## DOCUMENT SECTION
8. Use of the Goods / Storage:

The products that we have filled must only be used and stored in compliance with the applicable regu- lations. Usage instructions and in particularly warnings printed on the packaging must be followed, as must be instructions in the corresponding safety information sheets. Should there be uncertainty, use or storage must be delayed until a qualified person has been consulted. Claims due to improper use or storage are excluded.

9. Defects:

a) Our product descriptions do not constitute guarantees.
b) Should there be no agreements to the contrary, customary or slight, technically unavoidable deviations in quality, color, dimensions, or weight are not defects.

c) Defects in part of a Delivery do not give the Customer the right to reject the whole Delivery. We inspect the goods before shipping. We must be notified of apparent defects without delay, but no later than eight (8) days after receipt of the Delivery; of hidden defects within 5 days after discovery. Should these deadlines be exceeded, all claims and rights due to liability for defects for these defects expire. Notice must be in writing and accurately describe the type and extent of the defect.
d) As far as the Customer provides raw materials, packaging materials or formulations for the production (subsequently referred to as Proved Goods), the same shall be delivered to us free of any charges and with the pertaining specification documents. They shall be suitable for the intended purpose and shall be approved and shall meet the statutory provisions in terms of design and labelling. We are entitled, but not obliged without any special agreement, to check Provided Goods for defects or their suitability for the production purpose (e.g. inspection of incoming goods). The same shall apply corre- spondingly if we are obliged to call materials and raw materials from contracts between the Customer and any third party against charges.

Records of locating words and elements
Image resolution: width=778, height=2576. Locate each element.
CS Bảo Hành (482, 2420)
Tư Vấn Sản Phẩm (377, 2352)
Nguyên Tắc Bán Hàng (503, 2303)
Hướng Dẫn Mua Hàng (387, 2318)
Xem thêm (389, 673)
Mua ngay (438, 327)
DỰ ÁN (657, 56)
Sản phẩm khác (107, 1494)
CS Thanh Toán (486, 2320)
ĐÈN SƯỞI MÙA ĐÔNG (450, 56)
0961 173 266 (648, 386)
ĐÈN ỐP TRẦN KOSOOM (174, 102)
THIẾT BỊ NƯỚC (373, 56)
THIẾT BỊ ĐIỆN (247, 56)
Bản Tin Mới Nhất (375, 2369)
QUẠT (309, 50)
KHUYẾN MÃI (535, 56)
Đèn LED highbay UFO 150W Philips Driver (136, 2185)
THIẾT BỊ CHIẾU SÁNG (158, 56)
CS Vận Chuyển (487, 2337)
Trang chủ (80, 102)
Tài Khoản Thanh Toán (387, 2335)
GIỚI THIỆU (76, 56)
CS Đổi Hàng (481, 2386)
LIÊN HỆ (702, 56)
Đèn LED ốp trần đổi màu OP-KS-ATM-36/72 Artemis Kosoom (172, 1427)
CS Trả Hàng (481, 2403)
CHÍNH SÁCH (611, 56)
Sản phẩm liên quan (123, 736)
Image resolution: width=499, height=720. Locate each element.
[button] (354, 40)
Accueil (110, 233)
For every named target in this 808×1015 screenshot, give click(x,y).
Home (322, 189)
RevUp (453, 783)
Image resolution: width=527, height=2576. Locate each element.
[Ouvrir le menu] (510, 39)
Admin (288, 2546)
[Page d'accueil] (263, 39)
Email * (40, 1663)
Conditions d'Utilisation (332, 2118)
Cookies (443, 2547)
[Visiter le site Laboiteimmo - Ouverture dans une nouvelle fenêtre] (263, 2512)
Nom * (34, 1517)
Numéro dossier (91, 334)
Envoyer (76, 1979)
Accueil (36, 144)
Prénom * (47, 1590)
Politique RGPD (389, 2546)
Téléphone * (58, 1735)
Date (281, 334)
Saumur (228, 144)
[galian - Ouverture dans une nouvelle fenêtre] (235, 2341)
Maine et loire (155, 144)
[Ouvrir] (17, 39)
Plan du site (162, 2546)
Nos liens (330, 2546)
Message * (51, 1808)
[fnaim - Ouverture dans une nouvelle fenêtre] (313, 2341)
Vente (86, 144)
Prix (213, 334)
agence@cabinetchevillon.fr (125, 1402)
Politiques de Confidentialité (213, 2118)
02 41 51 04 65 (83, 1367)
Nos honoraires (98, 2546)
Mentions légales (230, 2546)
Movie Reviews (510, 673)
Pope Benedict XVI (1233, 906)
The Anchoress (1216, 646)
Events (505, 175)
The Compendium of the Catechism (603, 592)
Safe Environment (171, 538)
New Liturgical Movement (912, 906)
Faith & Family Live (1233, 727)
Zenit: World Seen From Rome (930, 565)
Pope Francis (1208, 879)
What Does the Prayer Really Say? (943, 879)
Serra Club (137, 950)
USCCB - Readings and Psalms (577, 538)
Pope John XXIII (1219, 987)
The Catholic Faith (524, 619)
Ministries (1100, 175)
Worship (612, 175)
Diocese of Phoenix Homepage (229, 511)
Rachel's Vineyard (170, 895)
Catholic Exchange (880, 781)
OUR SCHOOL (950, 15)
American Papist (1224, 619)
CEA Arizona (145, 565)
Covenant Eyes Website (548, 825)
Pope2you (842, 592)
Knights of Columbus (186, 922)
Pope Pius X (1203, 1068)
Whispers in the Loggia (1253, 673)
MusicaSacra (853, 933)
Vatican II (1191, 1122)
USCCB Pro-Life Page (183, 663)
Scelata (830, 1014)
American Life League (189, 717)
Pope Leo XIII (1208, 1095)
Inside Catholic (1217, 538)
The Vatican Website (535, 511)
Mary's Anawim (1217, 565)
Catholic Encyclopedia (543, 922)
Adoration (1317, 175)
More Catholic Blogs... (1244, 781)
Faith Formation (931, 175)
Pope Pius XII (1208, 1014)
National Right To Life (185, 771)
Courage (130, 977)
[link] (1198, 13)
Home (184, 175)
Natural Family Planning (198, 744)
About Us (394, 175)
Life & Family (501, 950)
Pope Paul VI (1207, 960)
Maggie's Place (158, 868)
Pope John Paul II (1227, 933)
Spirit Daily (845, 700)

## YOUR TASKS
1. In the terms on use, storage and defects of goods, by what deadline must the Customer report apparent defects?
2. Reproduce verbatim the passage of the terms on use, storage and defects of goods from "The products that" up to and including "not constitute guarantees.".
3. Write a continuation of the terms on use, storage and defects of goods, picking up right after their final sentence.

## EXPECTED OUTPUTS
1. No later than eight (8) days after receipt of the Delivery.

2.
The products that we have filled must only be used and stored in compliance with the applicable regu- lations. Usage instructions and in particularly warnings printed on the packaging must be followed, as must be instructions in the corresponding safety information sheets. Should there be uncertainty, use or storage must be delayed until a qualified person has been consulted. Claims due to improper use or storage are excluded.

9. Defects:

a) Our product descriptions do not constitute guarantees.

3.
e) For any loss due to shrinkage and rejects of up to 2 % for raw materials and packaging materials and up to 5% for labels, which were provided to us by the Customer for production, no complaint shall be filed. Such loss is common within the industry and shall be borne by Customer.
f) The period of limitation for warranty claims due to a deficiency is 12 months after transferal of risk unless we are liable for any damage due to the injury of life, body and health, have violated our obli- gations deliberately or with gross negligence, have maliciously concealed defects, have given a guar- antee extending beyond this period, or a longer period is required by law.
g) Should there be legitimate claims due to defects, we have the choice between delivering replacement items or repairing the goods. Should the supplementary performance fail, the Customer may demand a reduction in price or, should there be significant defects, withdraw from the contract. Should the supplementary performance fail, the Customer may also demand damages instead of performance in accordance with Subsection 10 b).
h) We do not bear supplementary performance expenses resulting from the goods having been moved to another location than the Customer‘s place of business.
i) Violation of third party industrial property rights is a defect only when these rights are valid in the Federal Republic of Germany.

10. Liability:

a) We are required to fill the containers according to the specifications agreed upon with the Customer and the legal regulations.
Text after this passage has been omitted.